Main Course couldn’t help but laugh. “Well, if she hadn’t existed then neither would you, so no matter what she did do at least one really great thing.” He wrapped the bandage around the cut a few times, and the bleeding slowed to a stop. “And guess what? Now that you’ve cut yourself doing prep work you’re officially an honorary chef.”

She tilted her head to one side. “Huh?”

“That’s how it works. It’s like a rite of passage. Every chef picks up a few nicks and cuts over the years, that’s just life. But we just wash ourselves up and go right back to work,” he said. Well, there was also a great deal of cursing that was usually involved, but Main Course thought it would be prudent not to mention that.
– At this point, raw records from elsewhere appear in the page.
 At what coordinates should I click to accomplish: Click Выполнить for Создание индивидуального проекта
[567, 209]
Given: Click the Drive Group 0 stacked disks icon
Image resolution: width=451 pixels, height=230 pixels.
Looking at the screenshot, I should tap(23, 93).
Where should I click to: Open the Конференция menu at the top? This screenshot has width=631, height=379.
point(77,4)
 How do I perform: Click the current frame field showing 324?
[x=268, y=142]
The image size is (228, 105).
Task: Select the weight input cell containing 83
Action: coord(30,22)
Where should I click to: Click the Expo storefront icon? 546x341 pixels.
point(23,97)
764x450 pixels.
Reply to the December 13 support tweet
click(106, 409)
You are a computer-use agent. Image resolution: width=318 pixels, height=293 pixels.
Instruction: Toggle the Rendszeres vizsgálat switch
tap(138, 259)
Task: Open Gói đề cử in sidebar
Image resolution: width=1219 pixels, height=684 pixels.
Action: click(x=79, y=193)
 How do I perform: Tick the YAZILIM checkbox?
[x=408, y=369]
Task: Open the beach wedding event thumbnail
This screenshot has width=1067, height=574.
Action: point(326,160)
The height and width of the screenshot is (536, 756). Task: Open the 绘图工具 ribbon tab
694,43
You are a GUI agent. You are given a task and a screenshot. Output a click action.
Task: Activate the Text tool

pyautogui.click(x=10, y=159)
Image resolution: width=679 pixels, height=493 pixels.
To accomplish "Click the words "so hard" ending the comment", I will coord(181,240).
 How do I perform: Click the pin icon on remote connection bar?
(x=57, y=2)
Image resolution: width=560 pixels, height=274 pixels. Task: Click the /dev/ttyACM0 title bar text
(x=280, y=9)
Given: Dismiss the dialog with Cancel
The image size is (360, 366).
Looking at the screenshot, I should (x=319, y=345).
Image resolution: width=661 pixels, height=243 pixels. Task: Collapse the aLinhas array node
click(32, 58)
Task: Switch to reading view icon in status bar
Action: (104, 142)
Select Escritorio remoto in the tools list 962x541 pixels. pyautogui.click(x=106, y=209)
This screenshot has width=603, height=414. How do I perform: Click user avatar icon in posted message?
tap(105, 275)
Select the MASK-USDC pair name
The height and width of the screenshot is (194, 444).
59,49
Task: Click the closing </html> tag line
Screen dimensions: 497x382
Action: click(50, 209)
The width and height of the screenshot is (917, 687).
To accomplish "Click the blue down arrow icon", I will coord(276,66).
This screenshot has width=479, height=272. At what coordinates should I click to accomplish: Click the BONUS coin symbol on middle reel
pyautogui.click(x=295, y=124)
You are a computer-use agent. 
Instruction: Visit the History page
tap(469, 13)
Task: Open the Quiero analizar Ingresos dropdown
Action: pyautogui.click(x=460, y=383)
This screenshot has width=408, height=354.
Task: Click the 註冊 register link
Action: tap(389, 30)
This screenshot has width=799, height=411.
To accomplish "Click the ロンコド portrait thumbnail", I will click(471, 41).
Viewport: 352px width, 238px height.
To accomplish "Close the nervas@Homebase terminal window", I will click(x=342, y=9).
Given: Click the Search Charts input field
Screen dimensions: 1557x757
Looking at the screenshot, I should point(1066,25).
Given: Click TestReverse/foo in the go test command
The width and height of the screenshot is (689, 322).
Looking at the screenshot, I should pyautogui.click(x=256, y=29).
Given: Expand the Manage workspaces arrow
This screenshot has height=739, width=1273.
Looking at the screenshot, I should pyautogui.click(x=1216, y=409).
Scootaloo stared down at the little pink spot on the bandage. “So I’m a chef now?”

“You sure are! Now do me a favor and go stir that soup pot while I wash my hooves. I don’t want it to burn.”

He scrubbed his hooves clean and wiped them dry before returning to his work. A quick peek through the window showed the sun getting higher, and soon it would be time for the wrap up teams to meet in front of the Town Hall. “Main Course? Are you going to get in trouble for not letting Mom come see me?”

He kept his expression carefully neutral, but inside he was groaning. Where did she pick up on that? “You let me worry about that.”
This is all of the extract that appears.